# Material supplied

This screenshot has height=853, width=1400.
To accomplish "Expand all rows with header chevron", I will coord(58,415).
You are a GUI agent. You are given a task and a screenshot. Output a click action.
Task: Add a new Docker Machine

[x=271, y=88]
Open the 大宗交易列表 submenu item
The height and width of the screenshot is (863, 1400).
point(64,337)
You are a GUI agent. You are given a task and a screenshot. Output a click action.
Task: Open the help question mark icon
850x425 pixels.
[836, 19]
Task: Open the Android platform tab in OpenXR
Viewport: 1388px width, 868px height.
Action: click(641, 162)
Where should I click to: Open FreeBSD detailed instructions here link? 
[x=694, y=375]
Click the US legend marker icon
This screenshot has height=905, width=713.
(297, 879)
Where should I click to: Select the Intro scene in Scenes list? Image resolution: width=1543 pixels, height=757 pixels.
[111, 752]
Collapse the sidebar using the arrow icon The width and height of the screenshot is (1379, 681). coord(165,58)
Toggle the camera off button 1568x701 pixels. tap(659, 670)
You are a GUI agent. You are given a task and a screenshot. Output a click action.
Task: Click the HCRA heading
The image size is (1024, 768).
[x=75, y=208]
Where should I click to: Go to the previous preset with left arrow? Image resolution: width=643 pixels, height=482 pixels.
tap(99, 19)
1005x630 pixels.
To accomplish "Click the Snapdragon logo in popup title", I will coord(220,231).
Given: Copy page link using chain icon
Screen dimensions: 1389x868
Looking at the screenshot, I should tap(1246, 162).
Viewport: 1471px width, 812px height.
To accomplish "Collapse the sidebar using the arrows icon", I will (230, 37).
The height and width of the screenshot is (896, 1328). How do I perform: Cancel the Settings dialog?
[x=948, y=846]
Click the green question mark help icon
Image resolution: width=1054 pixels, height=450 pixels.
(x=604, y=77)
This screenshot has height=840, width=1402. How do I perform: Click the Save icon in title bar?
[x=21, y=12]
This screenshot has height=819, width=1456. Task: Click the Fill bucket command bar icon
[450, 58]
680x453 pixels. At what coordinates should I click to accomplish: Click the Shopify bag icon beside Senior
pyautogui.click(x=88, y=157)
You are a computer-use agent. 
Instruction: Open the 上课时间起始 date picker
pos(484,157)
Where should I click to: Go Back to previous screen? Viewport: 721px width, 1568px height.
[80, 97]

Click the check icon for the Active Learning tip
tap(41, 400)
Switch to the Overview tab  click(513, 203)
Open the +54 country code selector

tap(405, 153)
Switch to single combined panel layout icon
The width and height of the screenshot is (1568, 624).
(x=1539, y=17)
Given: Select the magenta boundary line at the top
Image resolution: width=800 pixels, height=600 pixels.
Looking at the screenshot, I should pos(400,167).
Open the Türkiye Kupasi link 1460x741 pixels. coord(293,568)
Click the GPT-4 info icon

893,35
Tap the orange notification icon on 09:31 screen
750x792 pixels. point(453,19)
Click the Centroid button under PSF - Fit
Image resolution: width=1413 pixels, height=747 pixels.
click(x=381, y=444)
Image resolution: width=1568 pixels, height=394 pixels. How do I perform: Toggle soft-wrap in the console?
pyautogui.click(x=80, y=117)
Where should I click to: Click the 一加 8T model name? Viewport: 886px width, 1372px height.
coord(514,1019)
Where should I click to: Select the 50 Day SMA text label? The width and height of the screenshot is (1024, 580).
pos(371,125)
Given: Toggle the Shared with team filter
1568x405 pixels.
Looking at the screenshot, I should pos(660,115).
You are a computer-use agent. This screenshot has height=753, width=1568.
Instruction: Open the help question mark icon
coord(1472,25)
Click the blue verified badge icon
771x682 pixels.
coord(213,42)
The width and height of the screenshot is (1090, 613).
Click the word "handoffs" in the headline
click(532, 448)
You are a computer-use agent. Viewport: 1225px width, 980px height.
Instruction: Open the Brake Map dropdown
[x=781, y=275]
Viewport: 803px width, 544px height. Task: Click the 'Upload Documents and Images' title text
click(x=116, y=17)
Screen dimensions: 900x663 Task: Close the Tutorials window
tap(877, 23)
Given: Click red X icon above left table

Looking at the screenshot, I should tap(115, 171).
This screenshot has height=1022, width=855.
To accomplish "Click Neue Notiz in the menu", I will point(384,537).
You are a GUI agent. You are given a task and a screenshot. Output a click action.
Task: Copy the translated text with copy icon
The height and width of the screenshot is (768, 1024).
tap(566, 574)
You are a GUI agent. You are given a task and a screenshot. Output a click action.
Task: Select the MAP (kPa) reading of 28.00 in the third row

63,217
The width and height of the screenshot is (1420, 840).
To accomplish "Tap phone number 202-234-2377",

# Exercise directions
Reproduce the items verbatim, starting at the line that contains "This screenshot has height=840, width=1402." and ending after the line that contains "pos(371,125)".

# Written solution
This screenshot has height=840, width=1402. How do I perform: Click the Save icon in title bar?
[x=21, y=12]
This screenshot has height=819, width=1456. Task: Click the Fill bucket command bar icon
[450, 58]
680x453 pixels. At what coordinates should I click to accomplish: Click the Shopify bag icon beside Senior
pyautogui.click(x=88, y=157)
You are a computer-use agent. 
Instruction: Open the 上课时间起始 date picker
pos(484,157)
Where should I click to: Go Back to previous screen? Viewport: 721px width, 1568px height.
[80, 97]

Click the check icon for the Active Learning tip
tap(41, 400)
Switch to the Overview tab  click(513, 203)
Open the +54 country code selector

tap(405, 153)
Switch to single combined panel layout icon
The width and height of the screenshot is (1568, 624).
(x=1539, y=17)
Given: Select the magenta boundary line at the top
Image resolution: width=800 pixels, height=600 pixels.
Looking at the screenshot, I should pos(400,167).
Open the Türkiye Kupasi link 1460x741 pixels. coord(293,568)
Click the GPT-4 info icon

893,35
Tap the orange notification icon on 09:31 screen
750x792 pixels. point(453,19)
Click the Centroid button under PSF - Fit
Image resolution: width=1413 pixels, height=747 pixels.
click(x=381, y=444)
Image resolution: width=1568 pixels, height=394 pixels. How do I perform: Toggle soft-wrap in the console?
pyautogui.click(x=80, y=117)
Where should I click to: Click the 一加 8T model name? Viewport: 886px width, 1372px height.
coord(514,1019)
Where should I click to: Select the 50 Day SMA text label? The width and height of the screenshot is (1024, 580).
pos(371,125)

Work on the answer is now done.